The story of the ingenious ‘reversible’ grandstand at the MCG
The 1876 stand was designed with extraordinary reversible seating so spectators could watch either the cricket in the sacred turf of the MCG, or the increasingly popular AFL on Yarra Park.
Victoria
Don't miss out on the headlines from Victoria. Followed categories will be added to My News.
Had the founders of the Melbourne Cricket Club glimpsed through time at the towering colossus their humble ground would become, their jaws would surely hit the pitch.
Now with a capacity of more than 100,000 spectators, grandstands like sculpted mountains and light towers reaching to the heavens, the MCG is one of the finest stadiums in the world.
But the ingenious design effort applied to its pavilions is nothing new.
In the late 1800s, as Australian Rules football was blossoming on a patch of turf right next to the MCG, one of the most unusual and effective feats of grandstand engineering was accomplished.
The 1876 stand was designed with extraordinary reversible seating - a mechanism that could flip the whole thing from the front of the stand to the back - so spectators could watch either the cricket in the sacred turf of the G, or the scrappy and increasingly popular football on the ground of Yarra Park.
The reversible grandstand, which eventually met a tragic end, marked a spot in time when Melbourne was equally captivated by two codes of sport.
Early football
A thought bubble from Melbourne Cricket Club member and captain of the Victorian cricket team, Tom Wills, in led to the game that has become like a religion for Melburnians.
In a letter to Bell’s Life in Victoria and Sporting Chronicle, Wills articulated the need for a sport to keep cricketers fit over the colder months.
Just a few weeks later scrappy games of football, based on rugby and believed by some to have been inspired by the Indigenous game of Marngrook, were taking place in the open spaces around Richmond.

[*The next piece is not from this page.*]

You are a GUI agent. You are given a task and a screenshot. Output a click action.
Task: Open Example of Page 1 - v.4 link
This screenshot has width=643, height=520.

By 1858 the Melbourne Football Club had been established and codified games were organised.
But football games were only occasionally played on the MCC’s cricket field.
Most were played on a rectangular field at Yarra Park, just to the north of the MCG.
Football was ballooning in popularity and just as the MCC needed more permanent structures for the cricket, so too did football spectators desire a comfy place to sit and watch the emerging sport.
An ingenious design
Since the first humble members’ pavilion built in 1854, which seated about 60 people, there have been 18 grandstands constructed around the MCG.
By the 1870s plans were being drawn up for the first permanent grandstand on the ground’s northern side.
Architect and former Scotch College student George Browne dreamt up a fantastic design.
It was a grandstand open on both the northern and southern sides, with seat that could be fitted to view one side or the other.
Fixed to a giant see-saw-like structure, a team of workers could quickly dismantle the seating, reverse the stand and set it up again, depending on whether the cricket was being played on the MCG or football was played on Yarra Park.
When it was completed in 1876, it worked wonderfully.
As an 1877 newspaper article described:
“The floor of the stand is suspended on hinges along the middle line, so that once certain movable supports have been withdrawn from beneath the top of the incline, the floor can be sloped in the opposite direction, to enable the public to look down upon football play instead of upon an empty cricket ground.”
It also meant the MCC could charge entry to the grandstand and raise money.
It was otherwise impossible to sell tickets to the football at Yarra Park because the ground and spectator standing room were on council land.
The grandstand was a hit for several years.
But the degradation of the football ground at Yarra Park meant the Melbourne Football Club hardly used it by 1884.
During that winter the reversible grandstand wasn’t turned.
Later the same year a fire swept through the grandstand and destroyed it.
To accommodate spectators for an upcoming summer English cricket tour, a temporary structure was built with a seating capacity of about 2000.
Later a new permanent building, which became known simply as ‘The Grandstand’ with fixed seating was constructed in 1885 and expanded in 1897.
It was torn down in 1955 to make way for the Olympic Stand, which had a capacity of more than 40,000.
The Great Southern Stand, with a capacity of about 50,000, was built between 1991 and 1992, and was recently renamed the Shane Warne Stand to honour the cricket legend who died in March.